We cancelled Apple One Premier a fortnight ago so Apple Music went away. All my carefully curated Playlists were summarily deleted. If you read the original post on this thread my gripe started when Apple deleted all my playlists when going TO Apple Music. Now it has deleted them again when I’ve left.

There is one thing guaranteed, I will NEVER subscribe to Apple Music again. I’ll check my options for buying individual songs or albums but if I have to go subscription I’ll join the kids on Spotify.

…and the frustration intensifies.

I’ve now found any song I had previously downloaded with Apple Music shows “Play” in the iTunes Store rather than a purchase price. Clicking play asks me to renew my subscription to Apple Music. It appears there is no way to actually buy the songs I’d like to have from the iTunes Store.

I don’t know if this is related. I’ve never subscribed to Apple Music, but sometime in the last few years I’ve noticed that songs I’ve bought from the iTunes store all have a cloud-download icon next to them on my computers.
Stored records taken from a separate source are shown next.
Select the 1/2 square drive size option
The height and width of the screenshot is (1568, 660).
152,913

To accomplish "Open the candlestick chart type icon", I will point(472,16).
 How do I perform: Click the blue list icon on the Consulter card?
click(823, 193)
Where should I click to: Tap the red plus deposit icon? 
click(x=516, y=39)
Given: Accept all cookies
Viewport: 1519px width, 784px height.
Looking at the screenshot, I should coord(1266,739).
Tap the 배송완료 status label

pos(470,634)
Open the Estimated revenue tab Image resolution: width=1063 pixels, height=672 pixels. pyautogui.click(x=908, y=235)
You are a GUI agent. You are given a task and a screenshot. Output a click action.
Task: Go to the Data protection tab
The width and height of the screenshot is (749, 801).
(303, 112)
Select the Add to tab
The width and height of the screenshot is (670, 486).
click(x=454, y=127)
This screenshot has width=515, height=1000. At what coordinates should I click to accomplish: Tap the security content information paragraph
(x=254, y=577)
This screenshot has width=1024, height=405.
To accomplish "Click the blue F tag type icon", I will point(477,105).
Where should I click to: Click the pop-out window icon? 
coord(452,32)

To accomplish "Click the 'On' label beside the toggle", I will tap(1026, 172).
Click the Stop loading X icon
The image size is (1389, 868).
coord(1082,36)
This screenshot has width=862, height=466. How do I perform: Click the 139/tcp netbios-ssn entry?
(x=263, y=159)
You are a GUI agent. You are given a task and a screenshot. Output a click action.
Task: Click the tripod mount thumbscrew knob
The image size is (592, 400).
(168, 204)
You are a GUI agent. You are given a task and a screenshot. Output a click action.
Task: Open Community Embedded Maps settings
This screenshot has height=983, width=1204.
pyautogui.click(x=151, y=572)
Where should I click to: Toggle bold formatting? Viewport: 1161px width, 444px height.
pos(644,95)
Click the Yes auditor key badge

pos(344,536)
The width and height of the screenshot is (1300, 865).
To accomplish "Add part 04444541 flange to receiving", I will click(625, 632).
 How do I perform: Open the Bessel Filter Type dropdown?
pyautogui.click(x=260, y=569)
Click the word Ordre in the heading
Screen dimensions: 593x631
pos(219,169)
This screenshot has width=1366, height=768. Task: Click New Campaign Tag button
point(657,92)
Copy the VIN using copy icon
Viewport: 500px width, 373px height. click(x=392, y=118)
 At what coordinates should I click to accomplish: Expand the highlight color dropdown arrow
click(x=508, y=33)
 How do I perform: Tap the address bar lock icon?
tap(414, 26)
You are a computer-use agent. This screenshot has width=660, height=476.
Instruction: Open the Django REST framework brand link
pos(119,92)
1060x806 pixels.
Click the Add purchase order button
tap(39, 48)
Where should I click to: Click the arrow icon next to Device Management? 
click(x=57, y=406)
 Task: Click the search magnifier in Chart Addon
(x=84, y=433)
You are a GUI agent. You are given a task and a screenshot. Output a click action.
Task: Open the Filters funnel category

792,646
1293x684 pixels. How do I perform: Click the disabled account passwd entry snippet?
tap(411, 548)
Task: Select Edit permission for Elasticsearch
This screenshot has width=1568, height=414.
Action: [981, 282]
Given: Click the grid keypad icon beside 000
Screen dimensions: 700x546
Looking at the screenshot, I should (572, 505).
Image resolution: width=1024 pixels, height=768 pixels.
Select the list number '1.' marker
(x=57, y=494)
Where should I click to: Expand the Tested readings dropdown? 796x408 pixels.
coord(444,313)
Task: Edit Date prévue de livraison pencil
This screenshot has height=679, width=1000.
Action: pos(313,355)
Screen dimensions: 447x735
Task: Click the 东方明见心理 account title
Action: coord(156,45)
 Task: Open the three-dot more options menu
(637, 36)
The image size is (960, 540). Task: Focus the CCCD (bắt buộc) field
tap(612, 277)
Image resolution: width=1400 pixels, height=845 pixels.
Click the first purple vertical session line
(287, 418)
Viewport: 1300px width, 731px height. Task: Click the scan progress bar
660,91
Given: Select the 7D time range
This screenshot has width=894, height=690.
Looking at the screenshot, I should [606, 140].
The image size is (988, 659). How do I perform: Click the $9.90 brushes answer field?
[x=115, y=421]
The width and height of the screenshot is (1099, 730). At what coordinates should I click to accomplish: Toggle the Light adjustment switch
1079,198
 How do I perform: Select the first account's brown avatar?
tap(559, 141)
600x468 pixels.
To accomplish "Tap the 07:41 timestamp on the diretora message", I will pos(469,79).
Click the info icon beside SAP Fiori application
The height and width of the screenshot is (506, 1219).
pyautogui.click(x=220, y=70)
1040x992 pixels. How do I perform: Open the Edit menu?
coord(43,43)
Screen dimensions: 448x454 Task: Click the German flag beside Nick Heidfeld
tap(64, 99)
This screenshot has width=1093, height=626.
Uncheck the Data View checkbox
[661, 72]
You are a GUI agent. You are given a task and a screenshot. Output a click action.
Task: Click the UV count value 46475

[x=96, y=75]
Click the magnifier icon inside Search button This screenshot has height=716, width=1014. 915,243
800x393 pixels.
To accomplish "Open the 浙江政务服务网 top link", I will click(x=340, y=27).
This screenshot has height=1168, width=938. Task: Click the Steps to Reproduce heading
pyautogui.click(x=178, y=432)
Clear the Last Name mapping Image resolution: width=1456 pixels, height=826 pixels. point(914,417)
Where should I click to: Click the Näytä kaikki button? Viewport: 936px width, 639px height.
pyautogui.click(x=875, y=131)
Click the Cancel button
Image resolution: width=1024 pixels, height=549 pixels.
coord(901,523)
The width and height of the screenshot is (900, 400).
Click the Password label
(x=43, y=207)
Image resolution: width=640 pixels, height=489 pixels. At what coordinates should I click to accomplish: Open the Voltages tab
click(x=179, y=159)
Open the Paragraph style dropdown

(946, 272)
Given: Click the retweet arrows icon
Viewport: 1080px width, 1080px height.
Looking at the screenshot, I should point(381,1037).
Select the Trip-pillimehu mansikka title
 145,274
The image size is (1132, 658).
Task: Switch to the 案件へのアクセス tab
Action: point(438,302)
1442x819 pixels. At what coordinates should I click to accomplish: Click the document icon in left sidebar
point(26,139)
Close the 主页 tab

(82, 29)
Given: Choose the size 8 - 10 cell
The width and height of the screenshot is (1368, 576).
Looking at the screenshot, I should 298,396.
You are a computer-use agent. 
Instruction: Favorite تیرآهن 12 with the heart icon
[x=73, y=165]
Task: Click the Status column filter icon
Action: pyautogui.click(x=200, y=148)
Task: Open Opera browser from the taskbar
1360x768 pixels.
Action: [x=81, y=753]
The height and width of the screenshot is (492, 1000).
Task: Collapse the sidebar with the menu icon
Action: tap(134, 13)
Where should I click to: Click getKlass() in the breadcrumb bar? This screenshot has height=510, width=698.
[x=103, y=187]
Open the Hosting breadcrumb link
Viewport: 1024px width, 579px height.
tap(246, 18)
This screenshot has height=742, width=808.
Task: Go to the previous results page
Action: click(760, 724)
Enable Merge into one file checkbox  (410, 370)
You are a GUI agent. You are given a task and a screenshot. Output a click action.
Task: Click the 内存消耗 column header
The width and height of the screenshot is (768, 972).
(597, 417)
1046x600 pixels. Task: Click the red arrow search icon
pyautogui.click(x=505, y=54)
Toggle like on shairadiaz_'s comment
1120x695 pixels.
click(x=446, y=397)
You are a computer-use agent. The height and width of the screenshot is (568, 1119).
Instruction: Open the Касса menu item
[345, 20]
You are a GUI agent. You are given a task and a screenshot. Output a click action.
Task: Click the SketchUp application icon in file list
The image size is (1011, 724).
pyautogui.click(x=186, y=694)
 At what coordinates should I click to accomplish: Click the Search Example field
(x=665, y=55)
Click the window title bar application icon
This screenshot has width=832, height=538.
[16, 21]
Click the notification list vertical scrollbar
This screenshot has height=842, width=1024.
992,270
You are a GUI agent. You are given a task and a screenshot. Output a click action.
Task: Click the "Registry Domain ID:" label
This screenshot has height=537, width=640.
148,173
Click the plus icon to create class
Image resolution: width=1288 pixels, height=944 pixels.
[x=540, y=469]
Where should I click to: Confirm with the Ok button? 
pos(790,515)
They are on my phone and seem to play on both the phone and computers. I can click the download icon which makes the icon go away but it eventually comes back.

That always makes me wonder if some change is going to make them go away the ways yours have.

And I just noticed when opening iTunes on my laptop, that a few songs I manually added to the laptop are not on my phone. But I think that’s more because I’m still using an older (more enjoyable to me) version of iTunes on the laptop and the phone is more current.

I always hesitate to comment on these things because my main iTunes app is very old, but I have definitely seen changes in its behavior over the years.

I am running 12.8 on my MBPr and it really only syncs what I’ve purchased (the iPad did the same when I got it 2 years ago). My iMac is running a slightly different version of 12.8 and holds the library I started when iTunes first came out. But my phone doesn’t sync to them anymore and they don’t really sync to each other either.

Diane

The cloud icon means the song is in your purchase history, but is not on your Mac. Clicking the cloud icon causes Music/iTunes to re-download the track.

The fact that the cloud icon reappears tells me that something is deleting your local copy.

Check your macOS configuration to see if you’ve (perhaps accidentally) enabled the “Optimize Mac Storage” feature, which tells macOS that it can evict files in order to make room when disk space starts running low. It generally will evict temporary files and files that it can automatically recover (e.g. re-download from an Apple server or from your iCloud storage).

A while ago I merged my Mojave/iTunes library with Apple Music. Fortunately most of it went reasonably well and playlists were retained.
I prefer to not stream music when I am travelling and eventually realised I needed to only select songs from the “Downloaded” category - see snapshot below. For example, when driving I shuffle songs from this category.

I long ago converted music/songs that I’d bought from apple to mp3 files, though still kept in the apple music app on my mac. I then deleted/unlinked/hid the original. I didn’t trust apple then, still don’t. Fingers crossed so far so good (in that apple treats these files just like the other few thousand mp3 files not obtained that way).